Awaiting appeal, Scrushy was briefly transported to a transfer site for inmates in Oklahoma City before being sent to his permanent location at a low-security federal prison in Beaumont, Texas. Scrushy filed a request with the 11th U.S. Circuit Court of Appeals, asking to be released on appeal bond. The 11th US Circuit Court of Appeals rejected Scrushy's request to be released on bond, citing an earlier ruling written by U.S. District Judge Mark Fuller. The ruling was issued while Scrushy was on bond awaiting sentencing, and deemed him a flight risk. Scrushy again filed for release in February and May 2008 but both requests were denied.

In March 2009, a panel of three judges from the 11th U.S. Circuit Court upheld all charges against Scrushy and dismissed two of the seven charges against Siegelman. A further appeal for a full court review of the case was also denied by the 11th U.S. Circuit Court of Appeals on May 15, 2009. Scrushy appealed to the U.S. Supreme Court. On June 29, 2010, the Supreme Court issued an order directing the appeals court to review the case in light of their (Supreme Court's) ruling the previous week on the "honest services" fraud statute. On June 4, 2012, the Supreme Court rejected Scrushy's appeal, allowing his public corruption and bribery convictions to stand.

===Birmingham civil trial===
Scrushy was returned to Alabama on May 7, 2009, in order to testify in a new civil trial in a Birmingham court. Former HealthSouth investors had sued him seeking recompense for money lost due to the fraud of which Scrushy was acquitted in 2005. While opposing counsel claimed Scrushy was a "hands-on manager who treated the company as a personal piggy bank," he continued to assign blame to his subordinates and maintain that he did nothing wrong. Closing arguments were heard in the trial on May 27, 2009. On June 18, 2009, Judge Horn ordered Scrushy to pay $2.87 billion in damages. Judge Horn stated, "Scrushy knew of and actively participated in the fraud" and referred to Scrushy as the "CEO of the fraud". As expected, Scrushy appealed the judgment to the Alabama Supreme Court. On January 28, 2011, Scrushy lost his appeal of the civil verdict.

===Release===
According to the Federal Bureau of Prisons website, the 59-year-old Scrushy was moved in April 2012 from the federal prison in Beaumont, Texas into the supervision of the community corrections management field office in San Antonio. Following his move to a halfway house, Scrushy was moved to home confinement, and then, on July 25, 2012, was released from federal custody.

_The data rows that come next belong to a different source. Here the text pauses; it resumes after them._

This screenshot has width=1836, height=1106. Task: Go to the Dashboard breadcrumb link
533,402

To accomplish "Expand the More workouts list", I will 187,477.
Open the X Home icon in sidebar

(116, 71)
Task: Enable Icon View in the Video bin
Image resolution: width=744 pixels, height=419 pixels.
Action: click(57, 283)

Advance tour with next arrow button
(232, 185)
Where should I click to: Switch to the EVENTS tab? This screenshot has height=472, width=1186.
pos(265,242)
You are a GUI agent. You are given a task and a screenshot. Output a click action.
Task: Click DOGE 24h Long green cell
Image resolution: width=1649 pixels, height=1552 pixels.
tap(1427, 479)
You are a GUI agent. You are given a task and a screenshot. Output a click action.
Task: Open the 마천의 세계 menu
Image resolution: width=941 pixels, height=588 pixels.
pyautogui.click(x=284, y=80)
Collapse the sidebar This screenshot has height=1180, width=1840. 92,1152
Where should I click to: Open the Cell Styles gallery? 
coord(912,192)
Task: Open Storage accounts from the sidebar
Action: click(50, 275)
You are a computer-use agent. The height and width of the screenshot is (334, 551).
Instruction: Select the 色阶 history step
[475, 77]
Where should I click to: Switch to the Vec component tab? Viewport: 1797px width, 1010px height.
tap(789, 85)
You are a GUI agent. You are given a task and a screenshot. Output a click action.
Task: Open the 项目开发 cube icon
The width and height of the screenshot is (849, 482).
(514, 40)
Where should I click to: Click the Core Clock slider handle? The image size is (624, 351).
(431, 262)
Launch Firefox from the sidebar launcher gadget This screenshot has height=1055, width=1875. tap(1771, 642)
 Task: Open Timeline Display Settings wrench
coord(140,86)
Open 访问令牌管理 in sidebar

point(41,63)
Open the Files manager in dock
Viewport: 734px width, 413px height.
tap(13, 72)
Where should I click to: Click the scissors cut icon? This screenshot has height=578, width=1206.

== Later career and activities ==
Following his release from federal custody in 2012, Scrushy returned to business life as a consultant, advisor and speaker, focusing on entrepreneurship, leadership and corporate governance. He has written and promoted books including When Building a Billion Dollar Company, which discusses entrepreneurial growth and risk management, and It Should Not Happen in America: From Selma to Wall Street—A Journey of Fire and Faith, a memoir that describes his upbringing, business career and views on the legal proceedings that affected him and HealthSouth.

Scrushy has continued to speak at conferences and events on topics such as small-business development, financial controls and lessons from corporate crises, and he has launched media projects including an entrepreneurial podcast and online content aimed at early-stage business owners. Public profiles describe him as working with small businesses and advisory clients in Texas and other states while remaining connected to Alabama through family, church and civic engagements.